(Beginning of THE DATA)
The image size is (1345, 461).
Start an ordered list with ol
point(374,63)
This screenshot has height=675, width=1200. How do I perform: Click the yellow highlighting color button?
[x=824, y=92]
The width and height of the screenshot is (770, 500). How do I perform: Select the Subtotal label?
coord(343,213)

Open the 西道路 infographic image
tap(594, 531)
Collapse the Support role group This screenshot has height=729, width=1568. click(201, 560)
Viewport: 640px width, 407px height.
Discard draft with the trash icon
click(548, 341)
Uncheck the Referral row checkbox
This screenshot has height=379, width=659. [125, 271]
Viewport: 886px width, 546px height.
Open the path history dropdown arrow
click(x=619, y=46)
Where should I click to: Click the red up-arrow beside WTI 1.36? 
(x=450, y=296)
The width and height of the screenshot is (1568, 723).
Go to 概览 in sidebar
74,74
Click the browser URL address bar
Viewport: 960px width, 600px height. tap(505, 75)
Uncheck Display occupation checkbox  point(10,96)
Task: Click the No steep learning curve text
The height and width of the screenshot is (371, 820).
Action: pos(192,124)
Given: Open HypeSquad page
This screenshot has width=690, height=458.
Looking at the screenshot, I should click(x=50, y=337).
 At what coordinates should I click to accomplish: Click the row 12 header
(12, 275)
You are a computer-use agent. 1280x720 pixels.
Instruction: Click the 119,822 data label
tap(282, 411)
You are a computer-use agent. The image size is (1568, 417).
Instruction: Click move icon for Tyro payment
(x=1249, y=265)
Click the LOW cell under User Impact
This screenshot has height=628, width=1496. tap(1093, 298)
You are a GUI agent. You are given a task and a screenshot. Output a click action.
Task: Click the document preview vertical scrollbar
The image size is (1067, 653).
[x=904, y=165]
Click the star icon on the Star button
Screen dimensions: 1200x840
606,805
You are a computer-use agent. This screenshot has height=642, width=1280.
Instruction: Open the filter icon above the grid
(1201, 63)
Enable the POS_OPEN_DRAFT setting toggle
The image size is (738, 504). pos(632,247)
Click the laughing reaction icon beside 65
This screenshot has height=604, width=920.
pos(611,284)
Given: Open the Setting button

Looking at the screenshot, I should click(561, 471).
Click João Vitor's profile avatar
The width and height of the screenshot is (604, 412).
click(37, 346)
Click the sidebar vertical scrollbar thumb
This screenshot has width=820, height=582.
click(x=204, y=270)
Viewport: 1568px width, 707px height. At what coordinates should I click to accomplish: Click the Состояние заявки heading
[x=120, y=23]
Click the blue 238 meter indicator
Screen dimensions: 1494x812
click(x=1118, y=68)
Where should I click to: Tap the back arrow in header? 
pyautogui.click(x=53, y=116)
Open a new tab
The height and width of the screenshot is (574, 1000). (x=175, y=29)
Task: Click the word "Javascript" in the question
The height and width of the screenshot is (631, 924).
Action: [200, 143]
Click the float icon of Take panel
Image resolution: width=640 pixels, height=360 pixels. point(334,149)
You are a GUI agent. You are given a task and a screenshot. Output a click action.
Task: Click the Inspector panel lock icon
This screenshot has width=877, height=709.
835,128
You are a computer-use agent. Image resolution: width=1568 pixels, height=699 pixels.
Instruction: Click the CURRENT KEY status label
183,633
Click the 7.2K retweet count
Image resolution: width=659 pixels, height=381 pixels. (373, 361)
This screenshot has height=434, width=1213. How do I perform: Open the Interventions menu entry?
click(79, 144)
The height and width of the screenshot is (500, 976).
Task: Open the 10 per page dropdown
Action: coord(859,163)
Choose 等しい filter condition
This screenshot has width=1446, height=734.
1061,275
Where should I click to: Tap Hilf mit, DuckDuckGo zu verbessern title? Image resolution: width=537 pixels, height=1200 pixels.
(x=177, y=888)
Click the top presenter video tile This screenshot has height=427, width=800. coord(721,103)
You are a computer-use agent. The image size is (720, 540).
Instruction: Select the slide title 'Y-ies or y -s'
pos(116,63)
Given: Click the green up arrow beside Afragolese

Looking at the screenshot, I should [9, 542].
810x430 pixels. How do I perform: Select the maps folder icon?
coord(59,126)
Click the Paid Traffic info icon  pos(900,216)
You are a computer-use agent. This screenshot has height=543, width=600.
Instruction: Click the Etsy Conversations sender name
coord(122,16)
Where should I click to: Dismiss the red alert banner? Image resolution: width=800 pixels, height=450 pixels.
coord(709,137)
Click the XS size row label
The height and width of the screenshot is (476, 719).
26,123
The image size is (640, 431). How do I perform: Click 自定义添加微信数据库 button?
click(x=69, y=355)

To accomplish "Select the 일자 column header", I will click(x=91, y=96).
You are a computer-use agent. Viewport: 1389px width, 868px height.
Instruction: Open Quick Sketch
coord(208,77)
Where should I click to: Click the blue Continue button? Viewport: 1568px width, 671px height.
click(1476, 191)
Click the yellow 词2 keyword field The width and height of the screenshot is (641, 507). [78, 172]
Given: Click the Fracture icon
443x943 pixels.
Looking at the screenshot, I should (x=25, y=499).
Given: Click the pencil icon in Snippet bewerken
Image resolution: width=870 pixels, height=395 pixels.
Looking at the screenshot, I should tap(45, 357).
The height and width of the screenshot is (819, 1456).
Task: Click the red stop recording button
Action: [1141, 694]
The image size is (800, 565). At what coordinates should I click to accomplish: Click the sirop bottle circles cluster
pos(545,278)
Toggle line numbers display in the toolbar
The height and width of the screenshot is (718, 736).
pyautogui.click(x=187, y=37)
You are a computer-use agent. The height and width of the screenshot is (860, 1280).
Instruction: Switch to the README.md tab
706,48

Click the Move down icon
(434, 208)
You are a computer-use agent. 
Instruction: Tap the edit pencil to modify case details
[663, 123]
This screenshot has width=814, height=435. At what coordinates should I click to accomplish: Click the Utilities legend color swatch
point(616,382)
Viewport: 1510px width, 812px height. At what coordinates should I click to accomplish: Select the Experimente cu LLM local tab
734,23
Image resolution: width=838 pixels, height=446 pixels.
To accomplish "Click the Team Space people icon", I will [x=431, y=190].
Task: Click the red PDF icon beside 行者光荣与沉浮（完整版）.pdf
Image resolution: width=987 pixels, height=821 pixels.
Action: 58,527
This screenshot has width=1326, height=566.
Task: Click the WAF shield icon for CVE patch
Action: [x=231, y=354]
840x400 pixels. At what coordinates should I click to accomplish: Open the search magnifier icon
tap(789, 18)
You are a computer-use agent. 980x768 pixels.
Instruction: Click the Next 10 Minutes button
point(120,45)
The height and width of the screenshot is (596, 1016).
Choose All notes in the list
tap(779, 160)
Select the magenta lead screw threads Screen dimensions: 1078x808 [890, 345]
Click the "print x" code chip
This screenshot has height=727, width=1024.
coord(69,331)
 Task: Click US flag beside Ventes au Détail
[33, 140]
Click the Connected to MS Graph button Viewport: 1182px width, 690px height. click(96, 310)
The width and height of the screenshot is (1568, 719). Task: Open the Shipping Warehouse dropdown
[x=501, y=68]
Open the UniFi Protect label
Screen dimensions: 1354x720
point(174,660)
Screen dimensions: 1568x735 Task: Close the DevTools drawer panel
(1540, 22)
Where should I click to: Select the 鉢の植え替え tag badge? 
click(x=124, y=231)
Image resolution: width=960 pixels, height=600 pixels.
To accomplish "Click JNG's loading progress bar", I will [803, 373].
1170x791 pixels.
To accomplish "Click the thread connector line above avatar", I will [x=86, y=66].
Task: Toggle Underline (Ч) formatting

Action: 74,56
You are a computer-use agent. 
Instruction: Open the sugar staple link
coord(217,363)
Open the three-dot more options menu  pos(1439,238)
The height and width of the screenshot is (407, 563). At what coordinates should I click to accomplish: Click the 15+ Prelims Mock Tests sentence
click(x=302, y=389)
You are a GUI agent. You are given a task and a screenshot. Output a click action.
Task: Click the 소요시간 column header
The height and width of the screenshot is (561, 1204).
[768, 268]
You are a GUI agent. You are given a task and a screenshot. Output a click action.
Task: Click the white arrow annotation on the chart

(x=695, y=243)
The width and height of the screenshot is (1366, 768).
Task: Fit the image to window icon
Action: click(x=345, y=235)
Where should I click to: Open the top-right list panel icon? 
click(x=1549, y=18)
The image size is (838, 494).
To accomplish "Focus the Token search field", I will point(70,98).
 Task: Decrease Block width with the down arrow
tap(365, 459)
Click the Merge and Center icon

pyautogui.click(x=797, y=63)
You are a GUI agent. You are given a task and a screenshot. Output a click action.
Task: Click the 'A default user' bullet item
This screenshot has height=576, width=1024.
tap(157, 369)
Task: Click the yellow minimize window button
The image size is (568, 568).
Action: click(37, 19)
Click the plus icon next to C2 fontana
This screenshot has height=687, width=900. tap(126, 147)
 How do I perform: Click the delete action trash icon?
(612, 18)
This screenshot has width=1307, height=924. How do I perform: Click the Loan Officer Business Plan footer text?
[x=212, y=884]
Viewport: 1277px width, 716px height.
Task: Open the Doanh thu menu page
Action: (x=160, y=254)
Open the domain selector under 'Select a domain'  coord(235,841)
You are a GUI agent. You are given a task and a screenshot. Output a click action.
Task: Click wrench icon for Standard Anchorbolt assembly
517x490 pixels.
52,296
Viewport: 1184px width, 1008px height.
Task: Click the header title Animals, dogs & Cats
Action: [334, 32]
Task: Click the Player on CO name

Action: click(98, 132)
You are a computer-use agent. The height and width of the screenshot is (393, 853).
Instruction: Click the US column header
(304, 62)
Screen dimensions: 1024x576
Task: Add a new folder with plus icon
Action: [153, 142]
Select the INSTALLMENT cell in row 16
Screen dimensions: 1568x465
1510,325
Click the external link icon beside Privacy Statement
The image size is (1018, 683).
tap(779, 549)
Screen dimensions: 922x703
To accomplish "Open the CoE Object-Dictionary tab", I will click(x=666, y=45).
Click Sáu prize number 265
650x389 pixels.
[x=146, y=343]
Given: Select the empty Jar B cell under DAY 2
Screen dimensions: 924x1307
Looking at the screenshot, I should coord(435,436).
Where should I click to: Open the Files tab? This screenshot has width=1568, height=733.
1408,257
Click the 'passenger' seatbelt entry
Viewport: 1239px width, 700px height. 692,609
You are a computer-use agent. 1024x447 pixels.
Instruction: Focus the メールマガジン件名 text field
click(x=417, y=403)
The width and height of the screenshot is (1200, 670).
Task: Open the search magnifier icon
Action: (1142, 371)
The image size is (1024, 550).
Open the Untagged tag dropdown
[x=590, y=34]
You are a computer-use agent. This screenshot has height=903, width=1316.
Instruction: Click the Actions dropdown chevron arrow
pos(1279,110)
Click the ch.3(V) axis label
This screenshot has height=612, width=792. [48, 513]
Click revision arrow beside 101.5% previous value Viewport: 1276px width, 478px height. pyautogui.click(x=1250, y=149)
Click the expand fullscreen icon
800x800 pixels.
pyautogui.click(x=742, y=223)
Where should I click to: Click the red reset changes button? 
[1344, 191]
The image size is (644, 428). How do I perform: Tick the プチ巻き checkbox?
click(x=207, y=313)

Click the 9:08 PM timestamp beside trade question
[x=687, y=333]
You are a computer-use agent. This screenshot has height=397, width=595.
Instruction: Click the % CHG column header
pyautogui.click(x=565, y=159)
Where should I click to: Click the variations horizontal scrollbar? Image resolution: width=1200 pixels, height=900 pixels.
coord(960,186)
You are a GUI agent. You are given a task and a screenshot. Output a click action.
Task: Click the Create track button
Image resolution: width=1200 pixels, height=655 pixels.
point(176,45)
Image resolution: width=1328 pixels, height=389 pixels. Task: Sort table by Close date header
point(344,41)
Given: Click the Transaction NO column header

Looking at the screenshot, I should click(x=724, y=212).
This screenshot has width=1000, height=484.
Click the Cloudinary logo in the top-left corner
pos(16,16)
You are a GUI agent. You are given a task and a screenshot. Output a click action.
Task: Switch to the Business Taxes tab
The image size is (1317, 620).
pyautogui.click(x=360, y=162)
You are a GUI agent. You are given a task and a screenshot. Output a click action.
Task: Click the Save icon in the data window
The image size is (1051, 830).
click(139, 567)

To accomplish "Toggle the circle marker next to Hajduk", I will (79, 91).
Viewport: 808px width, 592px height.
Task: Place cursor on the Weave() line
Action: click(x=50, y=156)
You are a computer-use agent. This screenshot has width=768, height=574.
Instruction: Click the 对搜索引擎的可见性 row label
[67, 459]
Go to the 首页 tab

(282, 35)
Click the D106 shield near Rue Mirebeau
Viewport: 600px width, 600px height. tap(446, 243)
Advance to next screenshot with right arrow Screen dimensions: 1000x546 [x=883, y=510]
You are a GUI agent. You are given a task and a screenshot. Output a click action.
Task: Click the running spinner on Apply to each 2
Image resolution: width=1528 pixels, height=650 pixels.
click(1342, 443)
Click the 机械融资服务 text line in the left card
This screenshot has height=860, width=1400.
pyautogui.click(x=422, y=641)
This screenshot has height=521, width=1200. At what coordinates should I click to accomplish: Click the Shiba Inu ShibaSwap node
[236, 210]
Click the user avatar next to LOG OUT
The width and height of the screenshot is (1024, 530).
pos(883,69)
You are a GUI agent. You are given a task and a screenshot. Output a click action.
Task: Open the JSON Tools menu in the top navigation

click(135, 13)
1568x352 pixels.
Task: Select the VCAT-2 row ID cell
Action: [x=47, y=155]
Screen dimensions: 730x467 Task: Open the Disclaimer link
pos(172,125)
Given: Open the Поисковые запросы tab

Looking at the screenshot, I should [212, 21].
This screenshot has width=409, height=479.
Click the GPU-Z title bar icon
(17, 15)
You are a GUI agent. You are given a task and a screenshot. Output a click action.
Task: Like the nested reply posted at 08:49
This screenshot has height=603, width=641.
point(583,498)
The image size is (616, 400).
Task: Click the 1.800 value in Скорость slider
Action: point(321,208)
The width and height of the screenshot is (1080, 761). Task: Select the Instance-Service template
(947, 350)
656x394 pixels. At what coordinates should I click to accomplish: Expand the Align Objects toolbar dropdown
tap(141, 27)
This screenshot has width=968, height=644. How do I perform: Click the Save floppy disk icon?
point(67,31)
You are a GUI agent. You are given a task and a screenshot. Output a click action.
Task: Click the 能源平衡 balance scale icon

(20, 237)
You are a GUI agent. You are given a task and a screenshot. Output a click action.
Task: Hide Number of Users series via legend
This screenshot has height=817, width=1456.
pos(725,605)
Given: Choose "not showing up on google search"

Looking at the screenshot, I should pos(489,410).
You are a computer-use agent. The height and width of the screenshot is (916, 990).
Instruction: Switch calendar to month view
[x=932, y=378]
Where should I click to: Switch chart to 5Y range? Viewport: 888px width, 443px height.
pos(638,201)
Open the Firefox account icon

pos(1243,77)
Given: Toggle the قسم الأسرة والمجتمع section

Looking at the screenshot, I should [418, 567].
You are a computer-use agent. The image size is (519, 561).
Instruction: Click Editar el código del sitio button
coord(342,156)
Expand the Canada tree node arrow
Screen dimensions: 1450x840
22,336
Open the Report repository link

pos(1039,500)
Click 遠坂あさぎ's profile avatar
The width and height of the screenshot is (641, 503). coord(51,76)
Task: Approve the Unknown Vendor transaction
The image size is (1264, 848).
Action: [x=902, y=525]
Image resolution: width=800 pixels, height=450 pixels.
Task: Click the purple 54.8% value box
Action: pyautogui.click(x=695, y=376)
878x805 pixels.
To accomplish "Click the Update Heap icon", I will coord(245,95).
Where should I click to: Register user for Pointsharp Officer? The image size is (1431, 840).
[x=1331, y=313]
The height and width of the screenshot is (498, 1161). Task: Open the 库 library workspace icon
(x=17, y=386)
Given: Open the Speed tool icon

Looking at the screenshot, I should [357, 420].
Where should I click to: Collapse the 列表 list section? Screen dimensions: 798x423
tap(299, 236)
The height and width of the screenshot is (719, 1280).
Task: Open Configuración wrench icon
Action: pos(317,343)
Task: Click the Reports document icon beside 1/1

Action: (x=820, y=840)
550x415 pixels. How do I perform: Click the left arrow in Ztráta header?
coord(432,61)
(End of THE DATA)
**YOUR INSTRUCTIONS:**
Whenever the word "vertical" appears in a line above, copy that line.

**OUTPUT FOR THIS TASK:**
Task: Click the document preview vertical scrollbar
Click the sidebar vertical scrollbar thumb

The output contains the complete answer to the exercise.